BRIEF: The output must be the line with "Instruction: Click the display" and every following line to the end of the material, exactly as they appear, and nothing else.

INFORMATION PROVIDED:
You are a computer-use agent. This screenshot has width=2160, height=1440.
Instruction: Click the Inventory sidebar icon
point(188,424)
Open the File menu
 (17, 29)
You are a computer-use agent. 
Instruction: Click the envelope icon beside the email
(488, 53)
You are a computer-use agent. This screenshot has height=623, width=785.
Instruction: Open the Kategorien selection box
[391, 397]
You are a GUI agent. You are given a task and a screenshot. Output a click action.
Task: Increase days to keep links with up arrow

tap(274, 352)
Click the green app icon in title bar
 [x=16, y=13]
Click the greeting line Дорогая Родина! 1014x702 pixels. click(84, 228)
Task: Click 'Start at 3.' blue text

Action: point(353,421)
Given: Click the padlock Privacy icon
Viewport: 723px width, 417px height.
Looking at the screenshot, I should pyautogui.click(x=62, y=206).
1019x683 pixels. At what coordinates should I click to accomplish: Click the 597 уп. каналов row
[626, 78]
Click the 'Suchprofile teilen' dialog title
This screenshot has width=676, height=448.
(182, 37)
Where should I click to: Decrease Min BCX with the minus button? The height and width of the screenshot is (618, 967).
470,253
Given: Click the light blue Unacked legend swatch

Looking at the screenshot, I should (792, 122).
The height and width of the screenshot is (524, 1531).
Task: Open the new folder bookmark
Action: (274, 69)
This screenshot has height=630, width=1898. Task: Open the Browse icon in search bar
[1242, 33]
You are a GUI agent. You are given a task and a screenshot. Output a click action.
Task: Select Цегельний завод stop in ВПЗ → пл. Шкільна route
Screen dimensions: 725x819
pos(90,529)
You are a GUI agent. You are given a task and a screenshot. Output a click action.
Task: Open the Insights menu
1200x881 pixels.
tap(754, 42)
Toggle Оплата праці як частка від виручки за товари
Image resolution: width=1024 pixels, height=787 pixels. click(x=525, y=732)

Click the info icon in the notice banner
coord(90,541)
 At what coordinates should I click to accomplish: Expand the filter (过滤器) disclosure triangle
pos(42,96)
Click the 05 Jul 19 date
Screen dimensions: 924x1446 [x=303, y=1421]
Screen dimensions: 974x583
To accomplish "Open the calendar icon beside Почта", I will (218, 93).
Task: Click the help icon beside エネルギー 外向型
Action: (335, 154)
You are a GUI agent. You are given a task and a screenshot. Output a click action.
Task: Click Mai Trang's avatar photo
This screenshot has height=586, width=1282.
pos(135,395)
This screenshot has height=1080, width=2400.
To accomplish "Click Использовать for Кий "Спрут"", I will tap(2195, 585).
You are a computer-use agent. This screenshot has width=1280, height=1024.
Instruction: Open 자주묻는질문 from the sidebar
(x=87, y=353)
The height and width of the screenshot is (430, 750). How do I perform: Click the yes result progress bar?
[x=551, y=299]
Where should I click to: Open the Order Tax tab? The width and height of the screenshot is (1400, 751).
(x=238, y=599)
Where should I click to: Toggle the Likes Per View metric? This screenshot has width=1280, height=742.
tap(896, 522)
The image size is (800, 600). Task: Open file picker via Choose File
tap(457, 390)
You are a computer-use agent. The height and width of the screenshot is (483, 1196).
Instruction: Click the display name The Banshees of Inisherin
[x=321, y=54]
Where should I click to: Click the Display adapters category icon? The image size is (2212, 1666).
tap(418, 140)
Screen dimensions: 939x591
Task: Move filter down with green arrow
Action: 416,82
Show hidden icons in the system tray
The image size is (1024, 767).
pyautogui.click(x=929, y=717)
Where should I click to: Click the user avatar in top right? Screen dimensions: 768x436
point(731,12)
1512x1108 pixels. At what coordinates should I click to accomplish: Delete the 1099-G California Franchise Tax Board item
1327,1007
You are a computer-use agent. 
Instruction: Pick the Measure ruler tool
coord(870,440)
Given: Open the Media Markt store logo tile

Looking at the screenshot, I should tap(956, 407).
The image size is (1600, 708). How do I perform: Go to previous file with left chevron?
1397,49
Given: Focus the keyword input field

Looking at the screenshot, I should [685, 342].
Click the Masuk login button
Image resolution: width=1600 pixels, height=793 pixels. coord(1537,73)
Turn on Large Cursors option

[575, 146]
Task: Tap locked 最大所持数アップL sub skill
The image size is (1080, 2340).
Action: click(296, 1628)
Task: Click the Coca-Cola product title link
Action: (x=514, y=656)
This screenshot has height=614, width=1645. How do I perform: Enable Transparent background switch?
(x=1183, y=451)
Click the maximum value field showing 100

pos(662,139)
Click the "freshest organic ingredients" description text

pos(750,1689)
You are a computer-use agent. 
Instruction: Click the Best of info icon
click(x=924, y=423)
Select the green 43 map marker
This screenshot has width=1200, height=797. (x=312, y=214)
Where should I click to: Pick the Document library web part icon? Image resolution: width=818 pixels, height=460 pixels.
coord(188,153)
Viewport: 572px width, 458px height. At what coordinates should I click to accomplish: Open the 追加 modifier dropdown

ANSWER BELOW:
Instruction: Click the display name The Banshees of Inisherin
[x=321, y=54]
Where should I click to: Click the Display adapters category icon? The image size is (2212, 1666).
tap(418, 140)
Screen dimensions: 939x591
Task: Move filter down with green arrow
Action: 416,82
Show hidden icons in the system tray
The image size is (1024, 767).
pyautogui.click(x=929, y=717)
Where should I click to: Click the user avatar in top right? Screen dimensions: 768x436
point(731,12)
1512x1108 pixels. At what coordinates should I click to accomplish: Delete the 1099-G California Franchise Tax Board item
1327,1007
You are a computer-use agent. 
Instruction: Pick the Measure ruler tool
coord(870,440)
Given: Open the Media Markt store logo tile

Looking at the screenshot, I should tap(956, 407).
The image size is (1600, 708). How do I perform: Go to previous file with left chevron?
1397,49
Given: Focus the keyword input field

Looking at the screenshot, I should [685, 342].
Click the Masuk login button
Image resolution: width=1600 pixels, height=793 pixels. coord(1537,73)
Turn on Large Cursors option

[575, 146]
Task: Tap locked 最大所持数アップL sub skill
The image size is (1080, 2340).
Action: click(296, 1628)
Task: Click the Coca-Cola product title link
Action: (x=514, y=656)
This screenshot has height=614, width=1645. How do I perform: Enable Transparent background switch?
(x=1183, y=451)
Click the maximum value field showing 100

pos(662,139)
Click the "freshest organic ingredients" description text

pos(750,1689)
You are a computer-use agent. 
Instruction: Click the Best of info icon
click(x=924, y=423)
Select the green 43 map marker
This screenshot has width=1200, height=797. (x=312, y=214)
Where should I click to: Pick the Document library web part icon? Image resolution: width=818 pixels, height=460 pixels.
coord(188,153)
Viewport: 572px width, 458px height. At what coordinates should I click to accomplish: Open the 追加 modifier dropdown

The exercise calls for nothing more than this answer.